§ To be done: Please pull every line of text out of the items below and reproduce each one word for word, leaving the pictures out of your answer.

§ Entries:
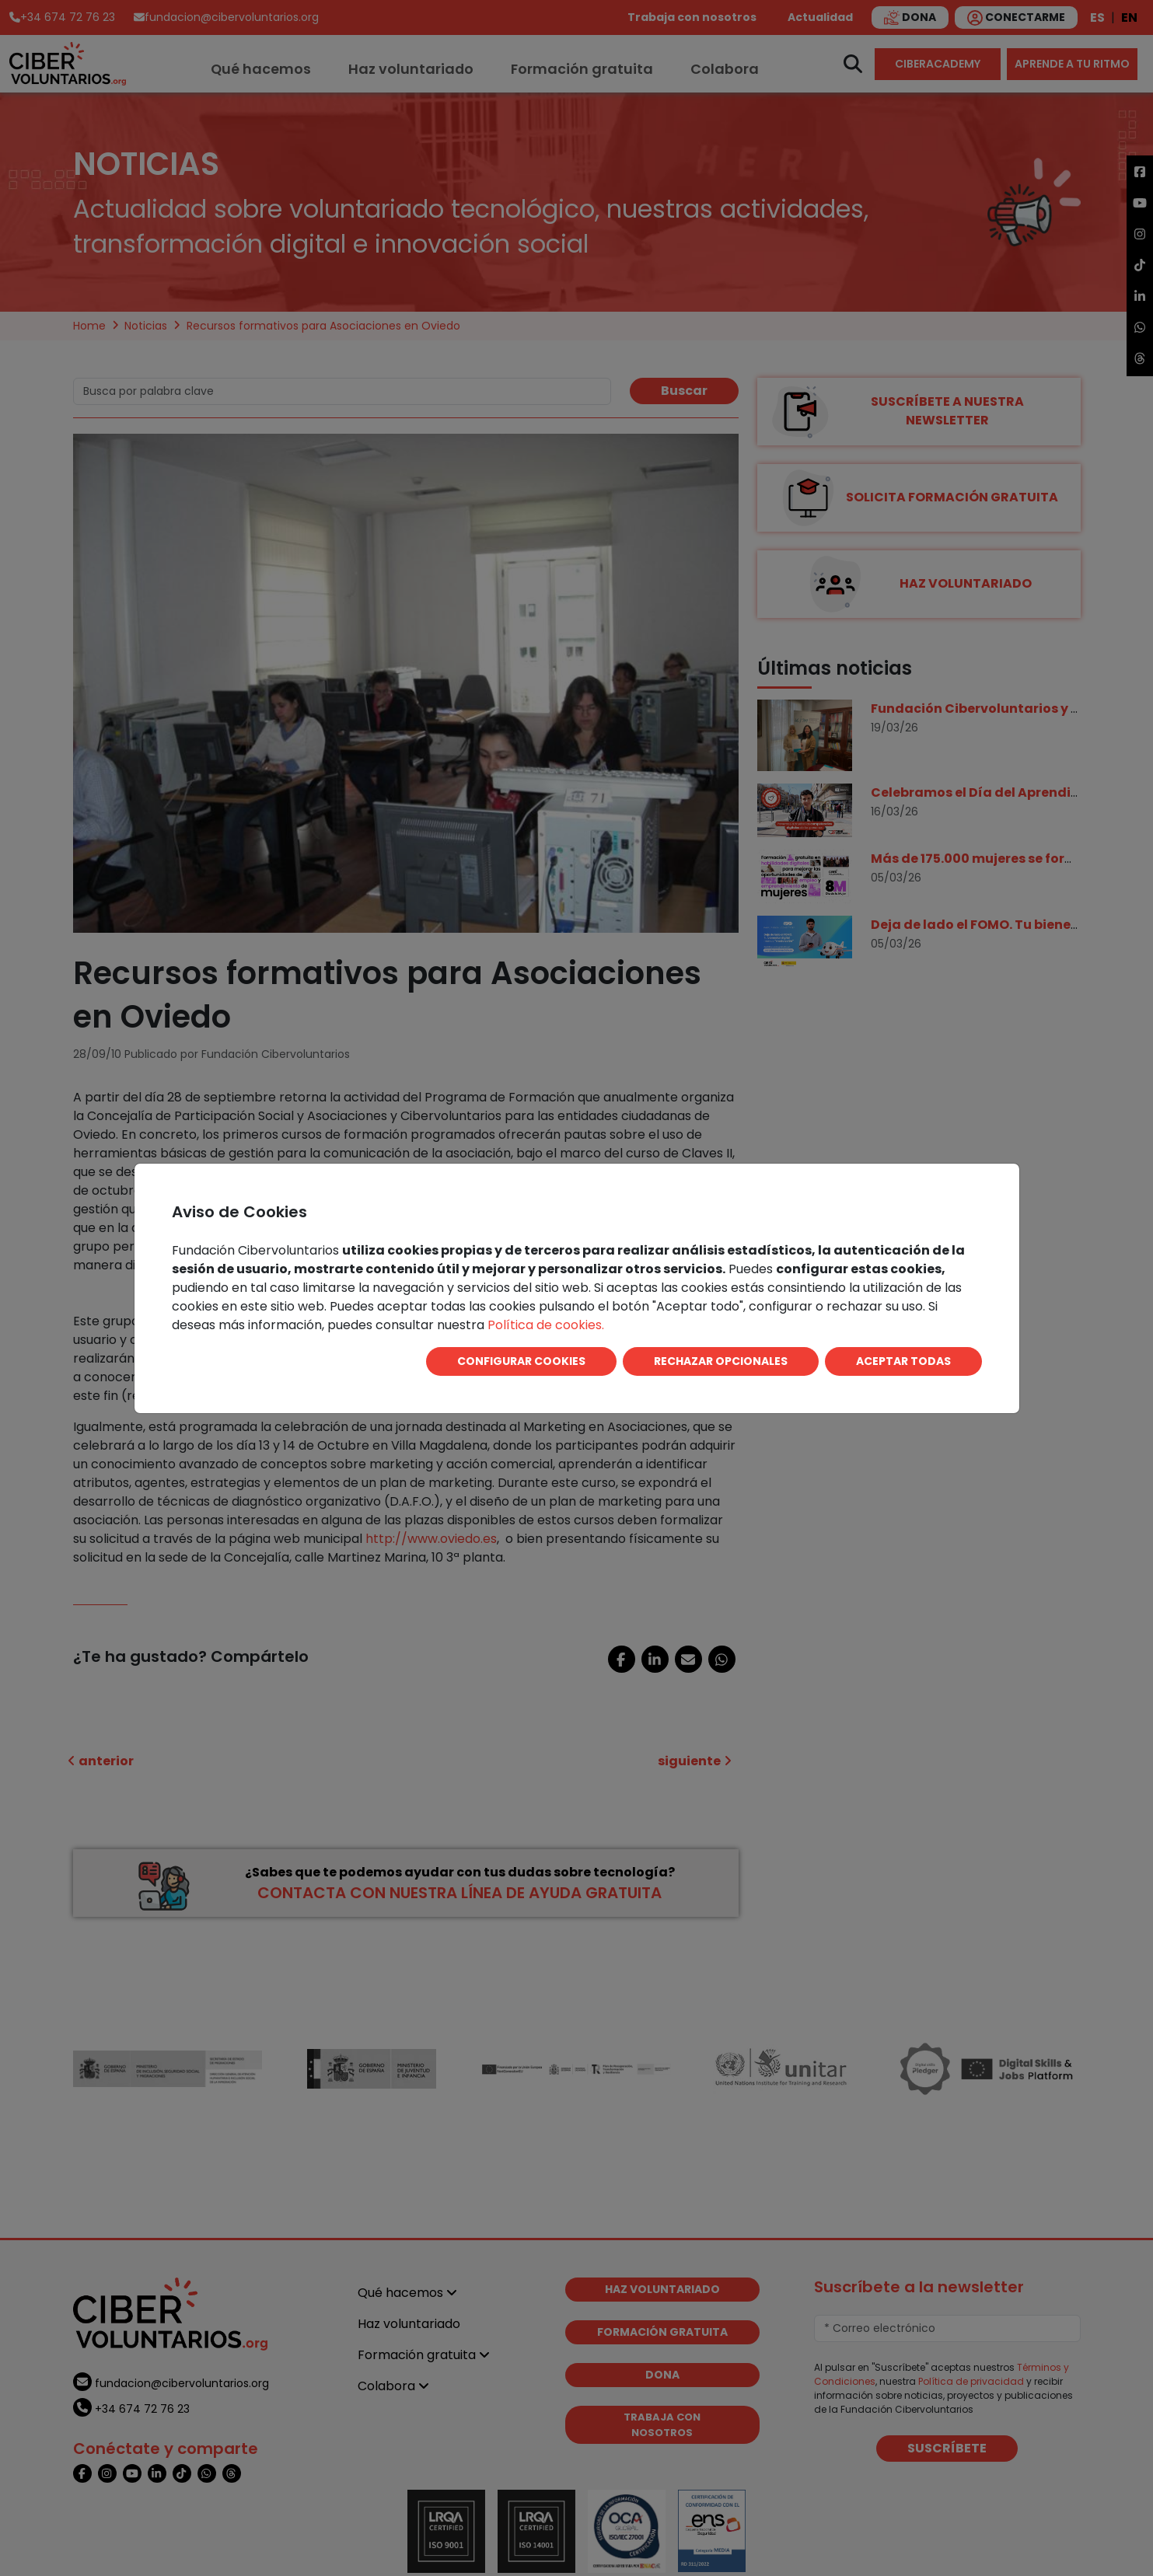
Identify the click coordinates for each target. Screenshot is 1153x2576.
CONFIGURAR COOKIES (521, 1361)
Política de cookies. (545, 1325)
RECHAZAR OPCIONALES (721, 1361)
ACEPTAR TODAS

§ Solution to the exercise:
Identify the click coordinates for each target. Screenshot is 1153x2576.
CONFIGURAR COOKIES (521, 1361)
Política de cookies. (545, 1325)
RECHAZAR OPCIONALES (721, 1361)
ACEPTAR TODAS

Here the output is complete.